Avis négatif de l’EMA pour le molnupiravir : quelle leçon en tirer ?
L’agence européenne des médicaments (EMA) recommande le refus de l’autorisation de mise sur le marché du molnupiravir (Lagevrio®) (EMA, 23/02/23). La firme a demandé une révision de cet avis négatif le 13/03/23.
Le molnupiravir a été développé comme médicament antiviral oral pour le traitement de la COVID-19 chez les patients non hospitalisés ne nécessitant pas de supplémentation en oxygène mais à risque de développer une forme grave. En novembre 2021, l’EMA avait publié un avis, basé sur des résultats intermédiaires, pour assister les états membres qui décideraient d’utiliser le molnupiravir avant l’octroi d’une autorisation [à ce sujet, voir également les Folia de janvier 2022]. Aujourd’hui, en février 2023, l’EMA décide, après avoir analysé toutes les données de l’étude MOVe-OUT, qu’un bénéfice clinique du molnupiravir n’est pas prouvé dans la population étudiée : l’EMA ne peut pas conclure que le molnupiravir réduit le risque d’hospitalisation ou de décès, ou réduit la durée de la maladie ou le délai de rétablissement. Le KCE rapporte que le molnupiravir n’est plus disponible en Belgique suite à l’avis négatif de l’EMA.
En Belgique, le molnupiravir était repris dans les balises pour le traitement médicamenteux de la COVID-19 non sévère en contexte ambulatoire, pour une utilisation exceptionnelle en MRS et chez les patients sévèrement immunodéprimés.
Que nous apprend l’avis négatif de l’EMA pour l’autorisation du molnupiravir ? Tant que la Commission européenne n’accorde pas une autorisation de mise sur le marché à un médicament, il n’y a pas de reconnaissance "officielle", au niveau européen, d’un rapport bénéfice/risque positif. Au moment où l’EMA émettait son avis préliminaire en novembre 2021, les résultats des études n’avaient pas encore été publiés dans une revue révisée par des pairs. Même si les résultats intermédiaires font espérer un effet favorable, et que, dans les situations d’urgence (ce qui était assurément le cas au plus fort de la pandémie), le besoin de traitement est considérable, il reste important de prouver de manière adéquate l’efficacité des médicaments. La publication des résultats complets de l’étude MOVe-OUT dans le NEJM du 10/02/22 a été suivie de commentaires critiques dans des éditoriaux (NEJM, BMJ) et des lettres de lecteurs (NEJM). Même dans les situations d’urgence, les médicaments doivent être autorisés et utilisés sur la base de preuves, et non d'optimisme : “We need evidence, not optimism”.

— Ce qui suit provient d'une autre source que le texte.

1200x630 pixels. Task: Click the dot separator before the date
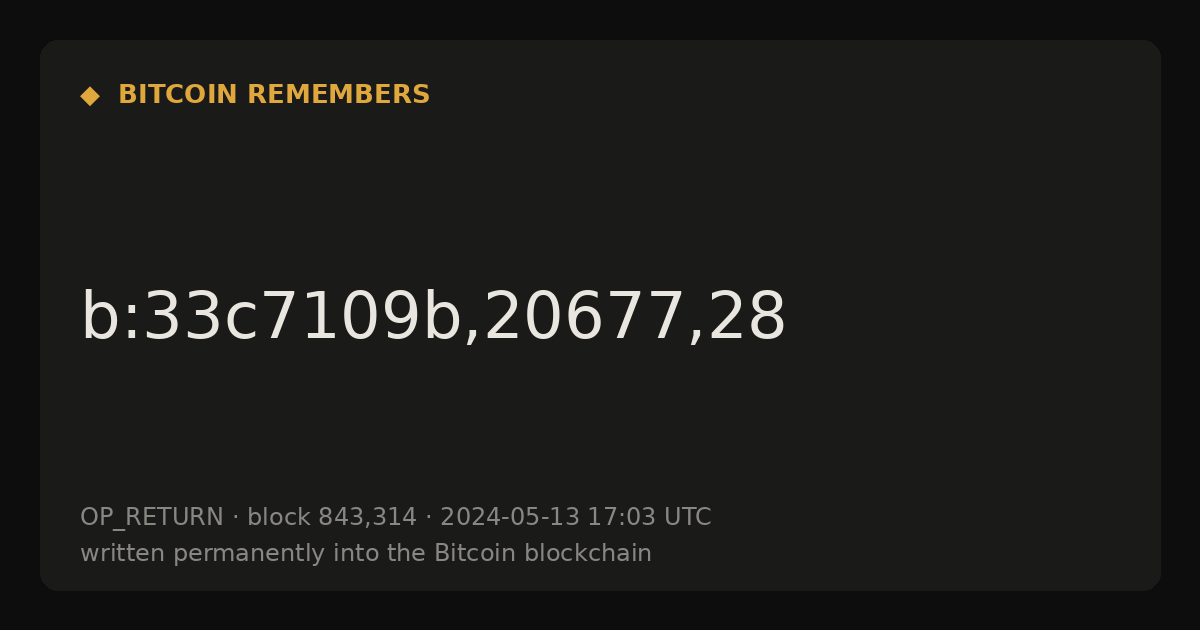tap(428, 518)
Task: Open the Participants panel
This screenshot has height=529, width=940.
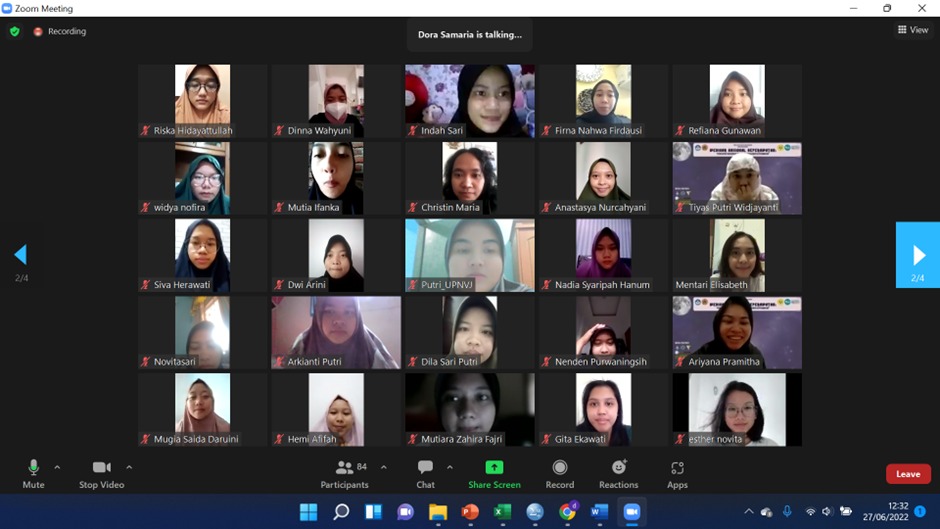Action: tap(345, 473)
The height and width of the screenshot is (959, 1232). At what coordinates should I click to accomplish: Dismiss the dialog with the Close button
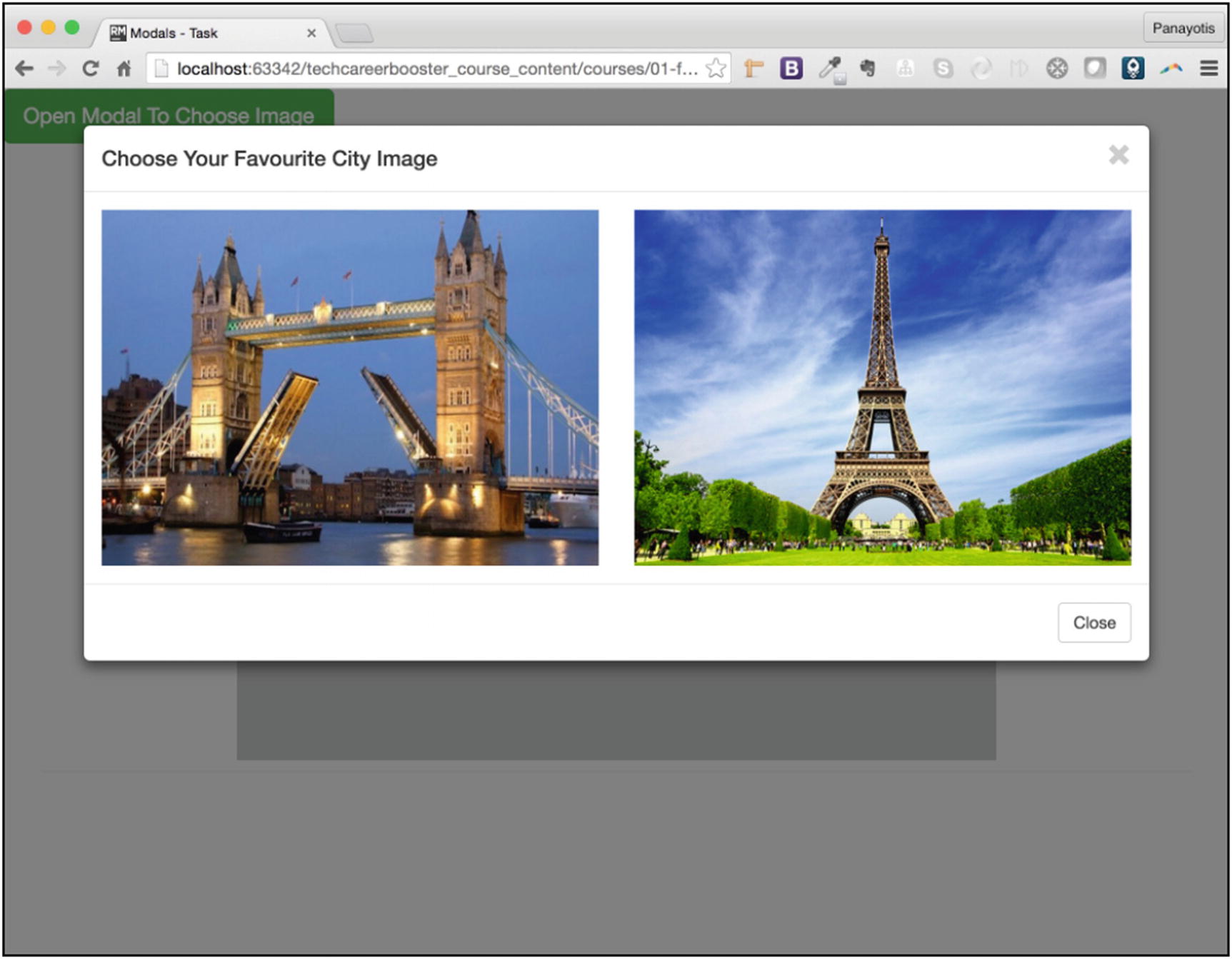[x=1094, y=622]
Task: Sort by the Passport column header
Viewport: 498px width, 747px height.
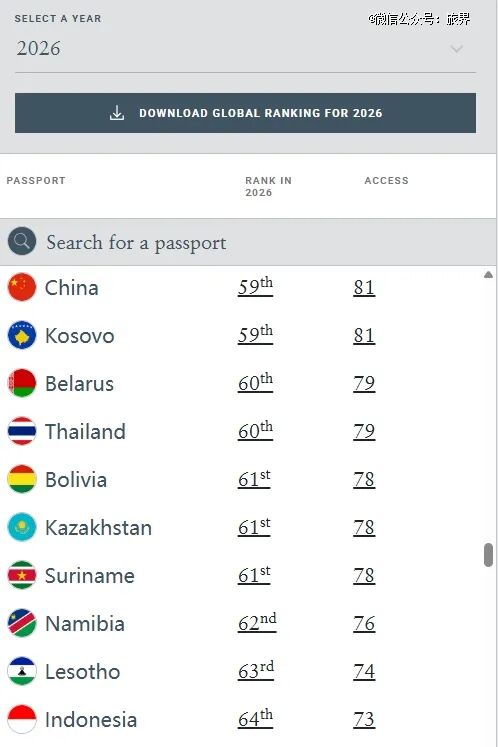Action: (x=36, y=181)
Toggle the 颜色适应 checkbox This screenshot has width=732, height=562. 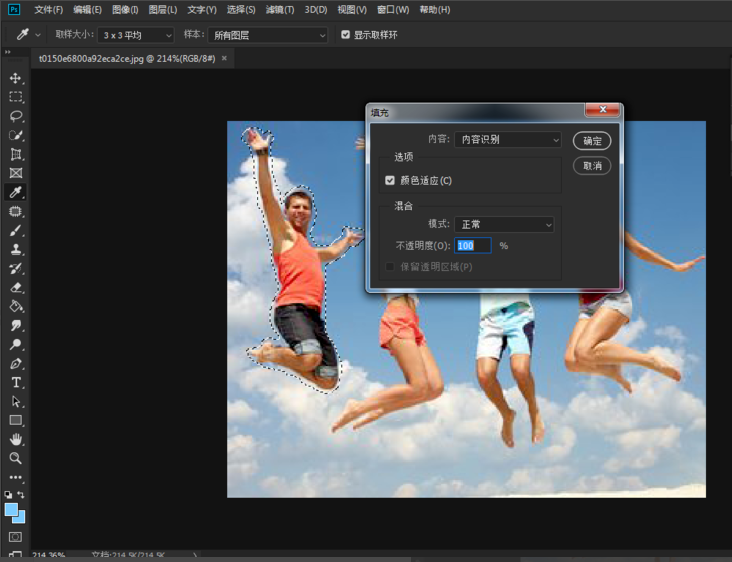tap(390, 181)
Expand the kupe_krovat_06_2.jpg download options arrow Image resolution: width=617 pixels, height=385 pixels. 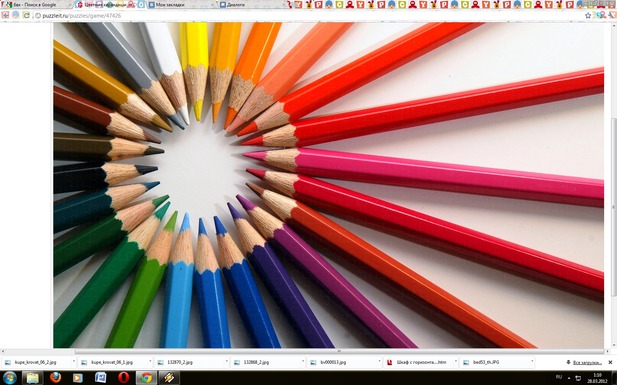click(x=74, y=362)
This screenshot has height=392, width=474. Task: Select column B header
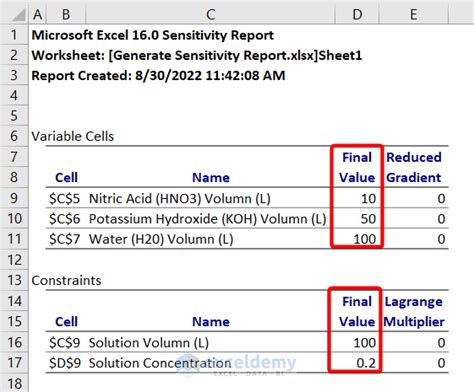click(x=66, y=14)
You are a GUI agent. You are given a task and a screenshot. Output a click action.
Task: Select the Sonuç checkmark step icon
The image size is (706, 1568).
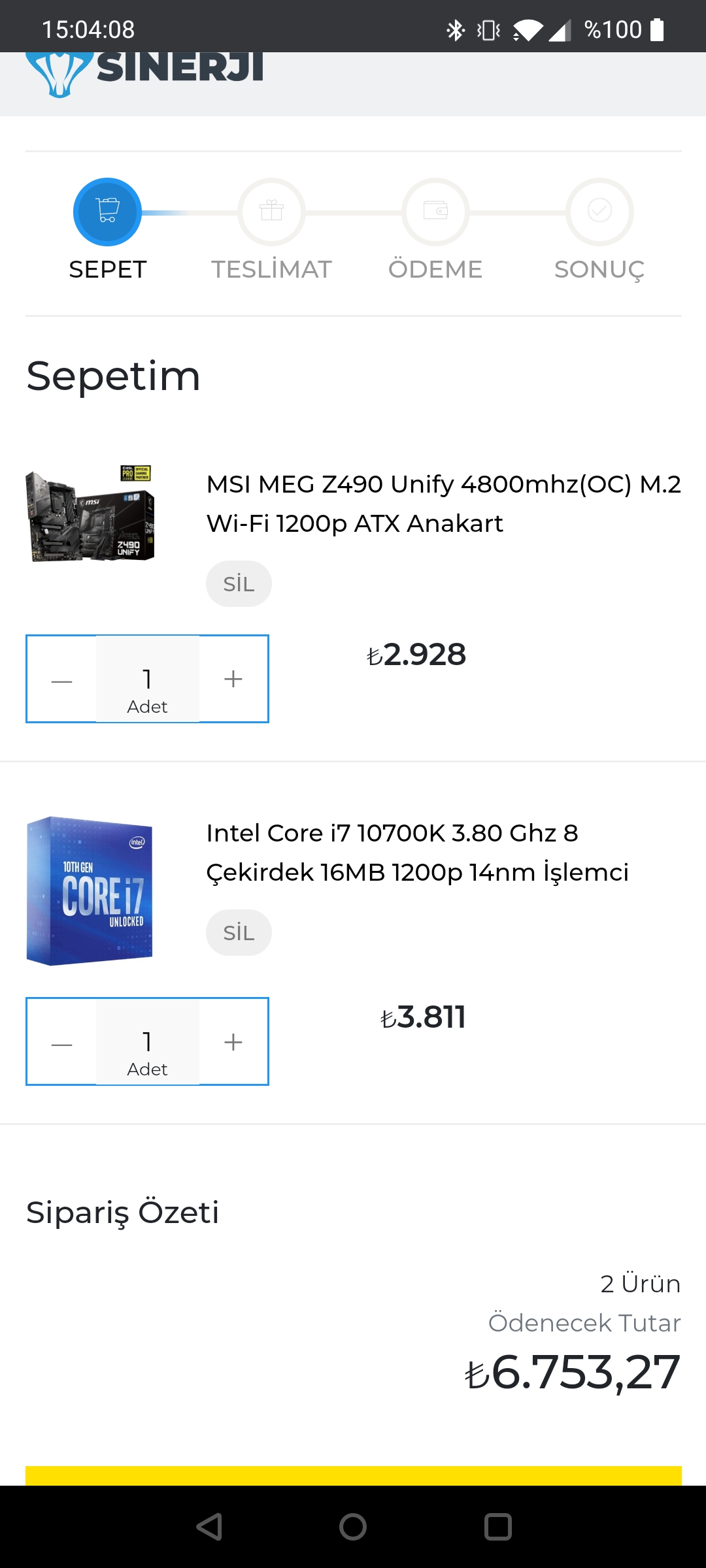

En avril 2020, l'International Society of Drug Bulletins, organisation à laquelle le CBIP est également affilié, déclarait que la recherche urgente de médicaments et de vaccins contre la COVID-19 ne devait pas nous faire oublier les principes de la pharmacothérapie rationnelle [Folia de mai 2020]. En émettant son avis négatif, l'EMA suit les principes de la pharmacothérapie rationnelle.
Noms de spécialité :
-
Molnupiravir : Lagevrio® (n’a jamais été repris dans le Répertoire).